::: DATA EXTRACT
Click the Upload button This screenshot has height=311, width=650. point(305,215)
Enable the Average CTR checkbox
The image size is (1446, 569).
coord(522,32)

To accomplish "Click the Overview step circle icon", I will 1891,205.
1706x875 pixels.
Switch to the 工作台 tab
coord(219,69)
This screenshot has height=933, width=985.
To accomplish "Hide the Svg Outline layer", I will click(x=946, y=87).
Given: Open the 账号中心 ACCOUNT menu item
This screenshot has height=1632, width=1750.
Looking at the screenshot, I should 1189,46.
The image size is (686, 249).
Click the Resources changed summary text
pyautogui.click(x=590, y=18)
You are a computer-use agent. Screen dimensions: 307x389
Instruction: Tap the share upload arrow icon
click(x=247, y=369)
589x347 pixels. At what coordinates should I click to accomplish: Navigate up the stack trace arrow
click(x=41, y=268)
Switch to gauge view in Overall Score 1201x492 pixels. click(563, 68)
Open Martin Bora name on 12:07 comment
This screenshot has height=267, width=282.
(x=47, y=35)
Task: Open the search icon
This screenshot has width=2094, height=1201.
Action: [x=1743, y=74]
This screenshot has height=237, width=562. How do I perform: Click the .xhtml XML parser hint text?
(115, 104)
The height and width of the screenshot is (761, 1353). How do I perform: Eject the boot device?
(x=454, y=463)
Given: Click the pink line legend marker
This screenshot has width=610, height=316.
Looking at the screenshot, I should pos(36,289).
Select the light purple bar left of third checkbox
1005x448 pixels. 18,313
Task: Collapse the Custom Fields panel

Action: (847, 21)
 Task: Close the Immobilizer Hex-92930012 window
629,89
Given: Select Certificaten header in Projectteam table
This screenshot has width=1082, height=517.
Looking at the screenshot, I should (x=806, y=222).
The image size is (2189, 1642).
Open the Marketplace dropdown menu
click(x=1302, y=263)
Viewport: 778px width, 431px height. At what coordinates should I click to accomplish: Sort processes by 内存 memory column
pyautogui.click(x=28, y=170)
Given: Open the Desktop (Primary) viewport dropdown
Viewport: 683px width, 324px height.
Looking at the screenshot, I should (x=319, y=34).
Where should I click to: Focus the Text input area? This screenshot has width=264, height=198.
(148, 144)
::::::
**WHAT YOU SHOULD DO:**
Turn the records from the line containing "The image size is (686, 249)." through the end into a Markdown table with the columns Row and Line. Number each line in Row and leave out blank lines.

**THE COMPLETED TASK:**
| Row | Line |
|---|---|
| 1 | The image size is (686, 249). |
| 2 | Click the Resources changed summary text |
| 3 | pyautogui.click(x=590, y=18) |
| 4 | You are a computer-use agent. Screen dimensions: 307x389 |
| 5 | Instruction: Tap the share upload arrow icon |
| 6 | click(x=247, y=369) |
| 7 | 589x347 pixels. At what coordinates should I click to accomplish: Navigate up the stack trace arrow |
| 8 | click(x=41, y=268) |
| 9 | Switch to gauge view in Overall Score 1201x492 pixels. click(563, 68) |
| 10 | Open Martin Bora name on 12:07 comment |
| 11 | This screenshot has height=267, width=282. |
| 12 | (x=47, y=35) |
| 13 | Task: Open the search icon |
| 14 | This screenshot has width=2094, height=1201. |
| 15 | Action: [x=1743, y=74] |
| 16 | This screenshot has height=237, width=562. How do I perform: Click the .xhtml XML parser hint text? |
| 17 | (115, 104) |
| 18 | The height and width of the screenshot is (761, 1353). How do I perform: Eject the boot device? |
| 19 | (x=454, y=463) |
| 20 | Given: Click the pink line legend marker |
| 21 | This screenshot has width=610, height=316. |
| 22 | Looking at the screenshot, I should pos(36,289). |
| 23 | Select the light purple bar left of third checkbox |
| 24 | 1005x448 pixels. 18,313 |
| 25 | Task: Collapse the Custom Fields panel |
| 26 | Action: (847, 21) |
| 27 |  Task: Close the Immobilizer Hex-92930012 window |
| 28 | 629,89 |
| 29 | Given: Select Certificaten header in Projectteam table |
| 30 | This screenshot has width=1082, height=517. |
| 31 | Looking at the screenshot, I should (x=806, y=222). |
| 32 | The image size is (2189, 1642). |
| 33 | Open the Marketplace dropdown menu |
| 34 | click(x=1302, y=263) |
| 35 | Viewport: 778px width, 431px height. At what coordinates should I click to accomplish: Sort processes by 内存 memory column |
| 36 | pyautogui.click(x=28, y=170) |
| 37 | Given: Open the Desktop (Primary) viewport dropdown |
| 38 | Viewport: 683px width, 324px height. |
| 39 | Looking at the screenshot, I should (x=319, y=34). |
| 40 | Where should I click to: Focus the Text input area? This screenshot has width=264, height=198. |
| 41 | (148, 144) |